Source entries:
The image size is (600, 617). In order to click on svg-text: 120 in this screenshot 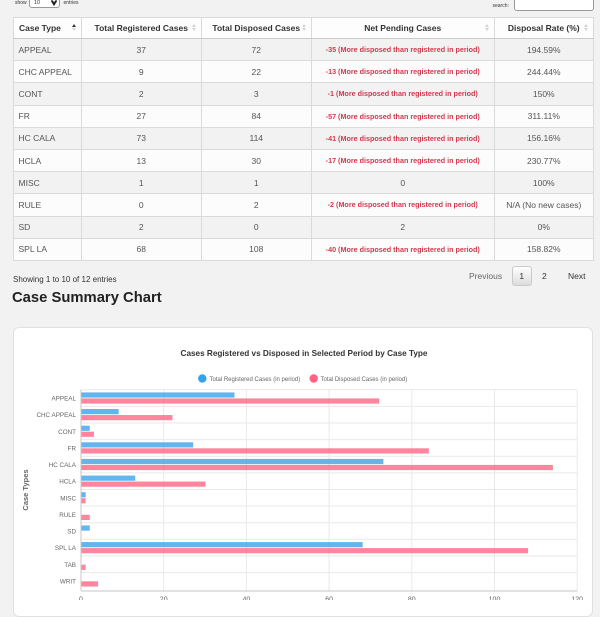, I will do `click(577, 599)`.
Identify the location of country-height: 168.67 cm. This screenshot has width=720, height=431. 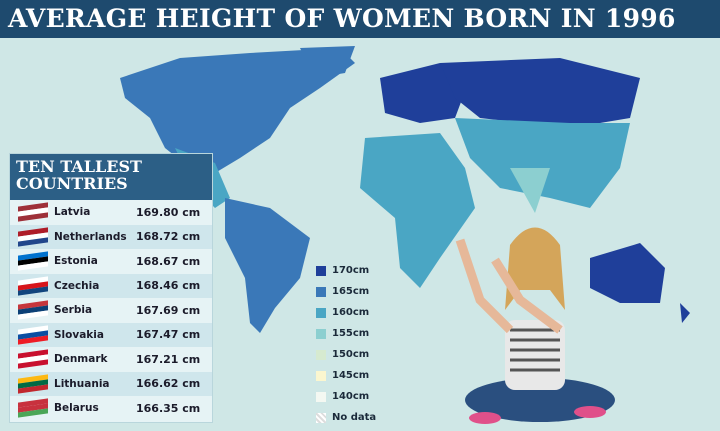
(168, 261).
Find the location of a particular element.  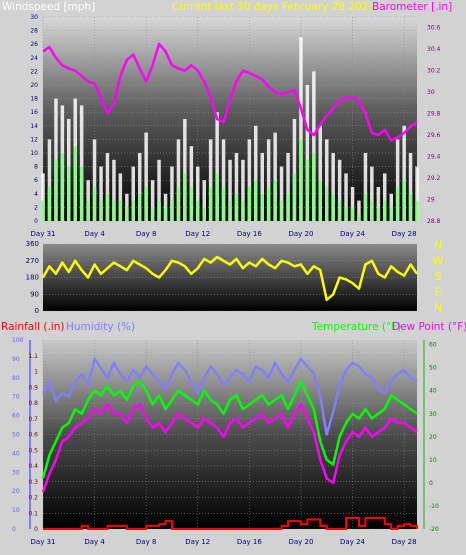

humidity-tick-label: 90 is located at coordinates (16, 360).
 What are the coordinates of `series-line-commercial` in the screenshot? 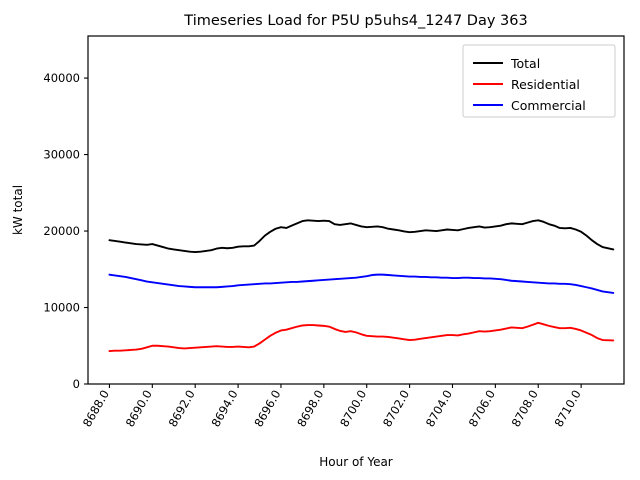 It's located at (362, 284).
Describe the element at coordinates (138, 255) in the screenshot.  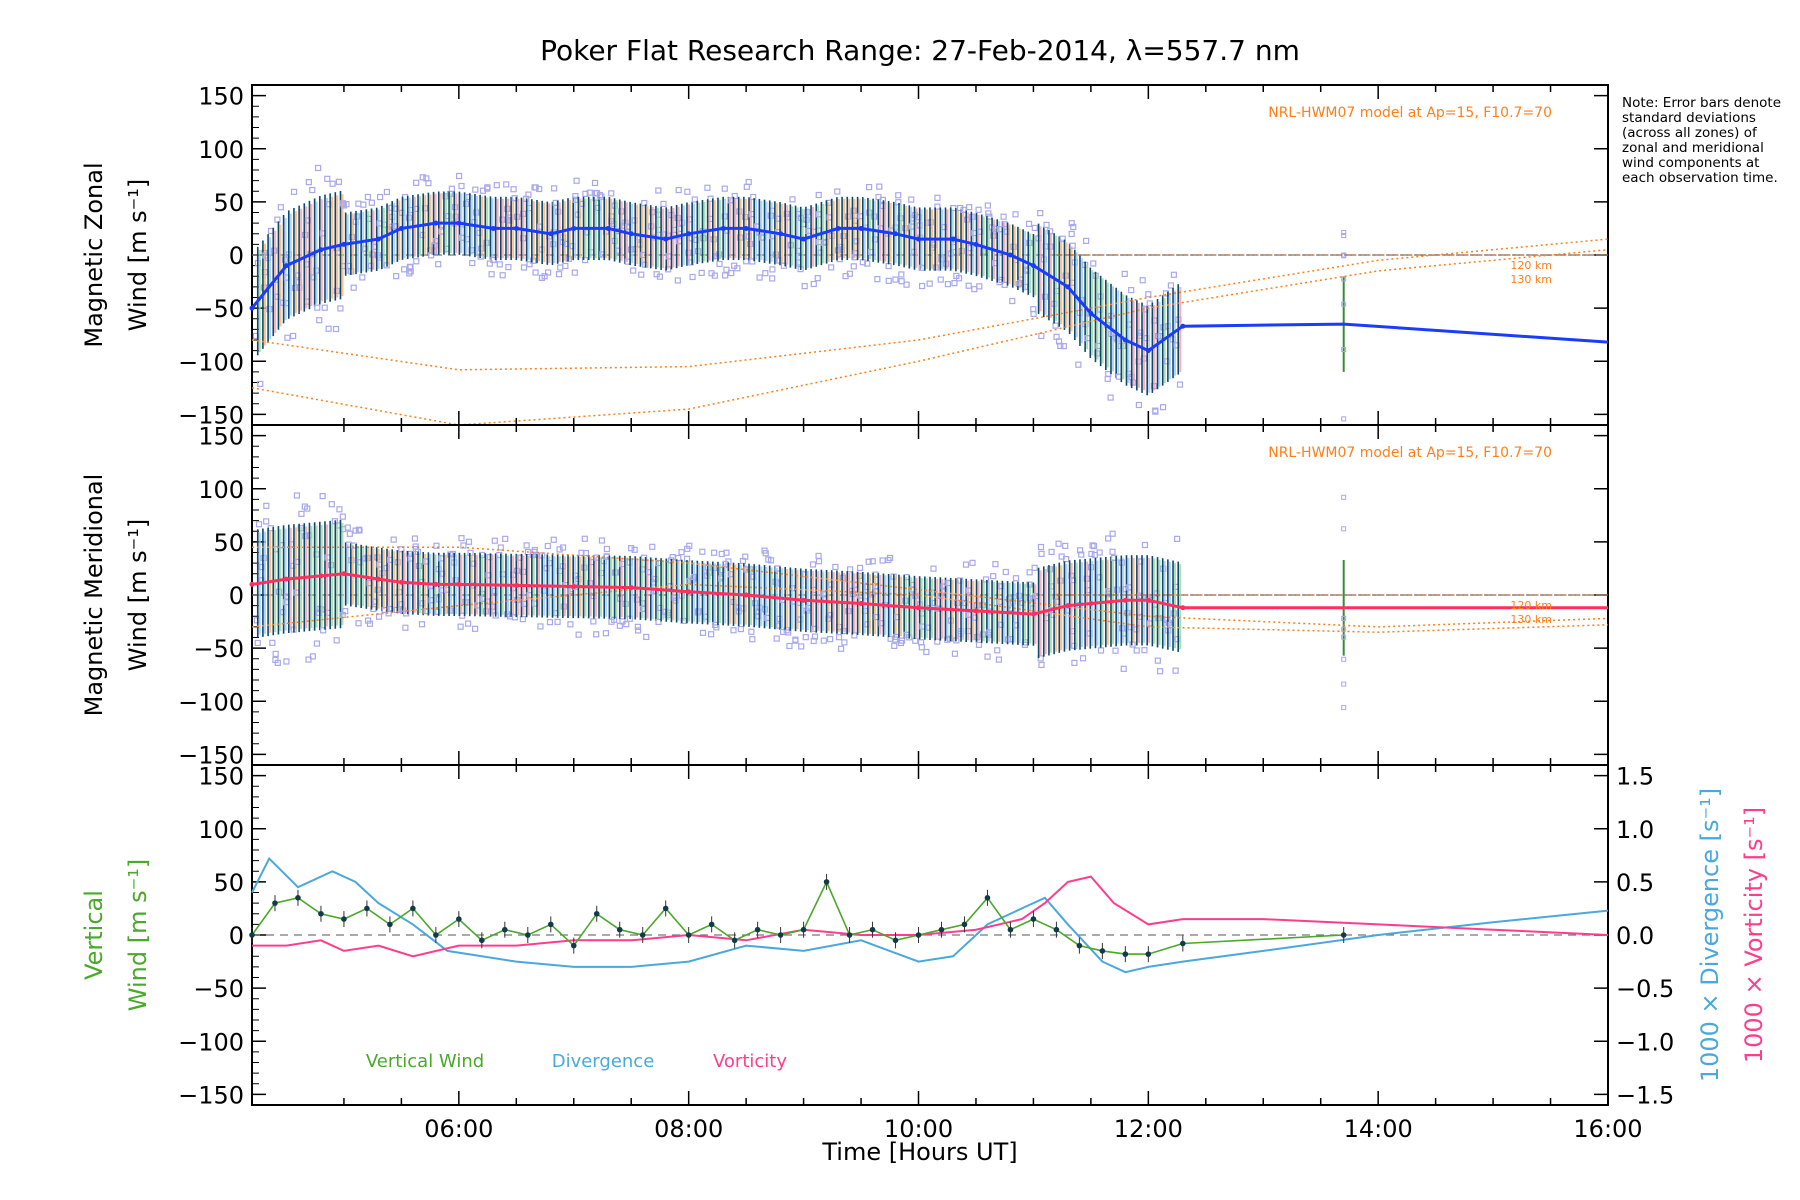
I see `y-axis-label-line2: Wind [m s⁻¹]` at that location.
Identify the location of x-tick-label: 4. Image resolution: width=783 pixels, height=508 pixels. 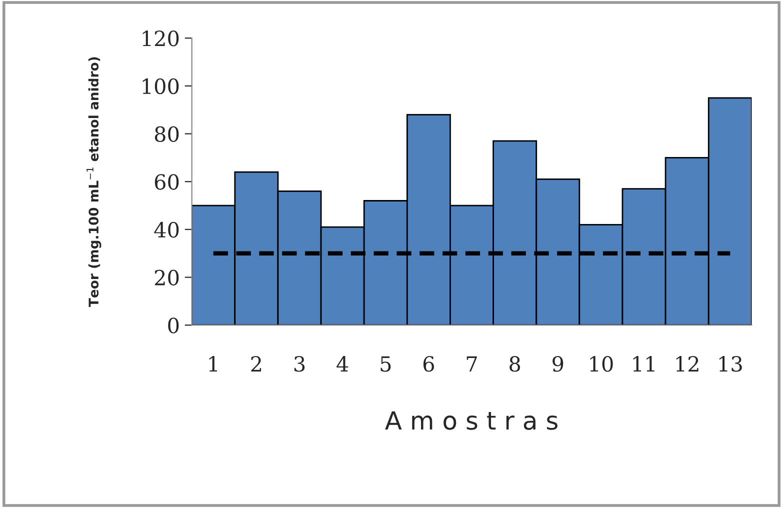
(342, 364).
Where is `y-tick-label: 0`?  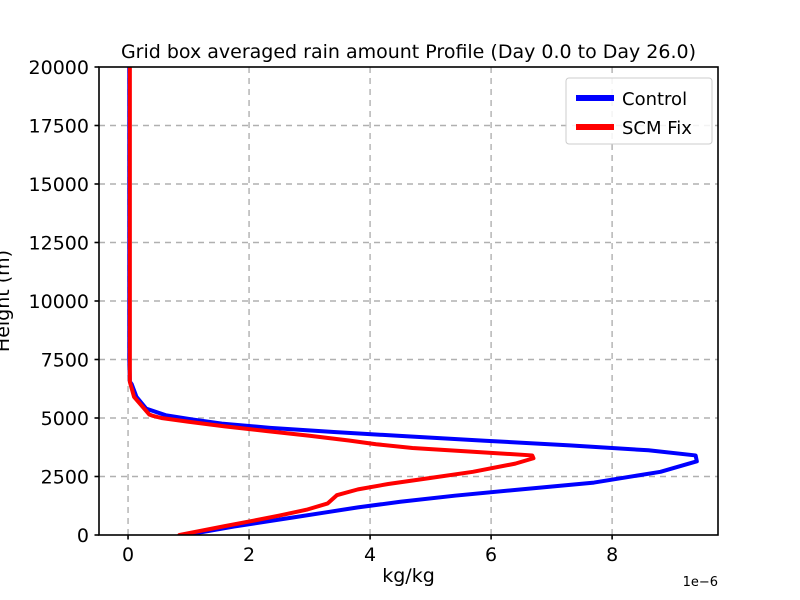 y-tick-label: 0 is located at coordinates (83, 536).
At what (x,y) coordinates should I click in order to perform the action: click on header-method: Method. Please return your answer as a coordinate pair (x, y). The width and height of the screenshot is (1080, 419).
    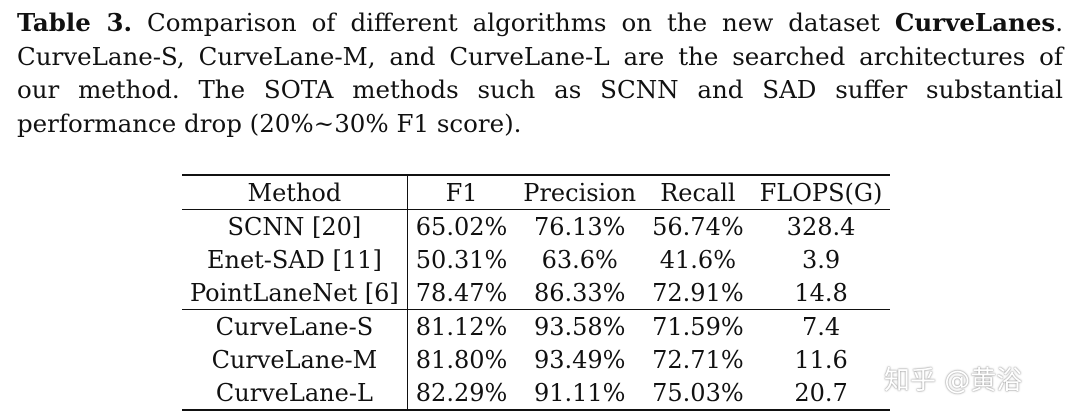
    Looking at the image, I should click on (295, 192).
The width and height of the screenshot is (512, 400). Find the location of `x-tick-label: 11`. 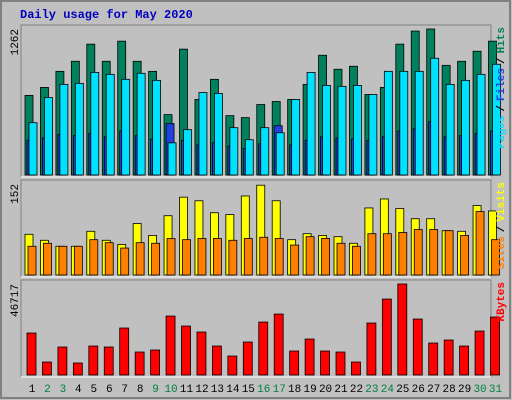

■ Task statement ■
Quote the entries word for word, starting at the line that contains "At what (x,y)" and ending at the last line of the entries. Omit the pictures from your answer.

■ Answer space ■
At what (x,y) coordinates should I click in order to perform the action: click on header-method: Method. Please return your answer as a coordinate pair (x, y). The width and height of the screenshot is (1080, 419).
    Looking at the image, I should click on (295, 192).
The width and height of the screenshot is (512, 400). Find the location of `x-tick-label: 11`. 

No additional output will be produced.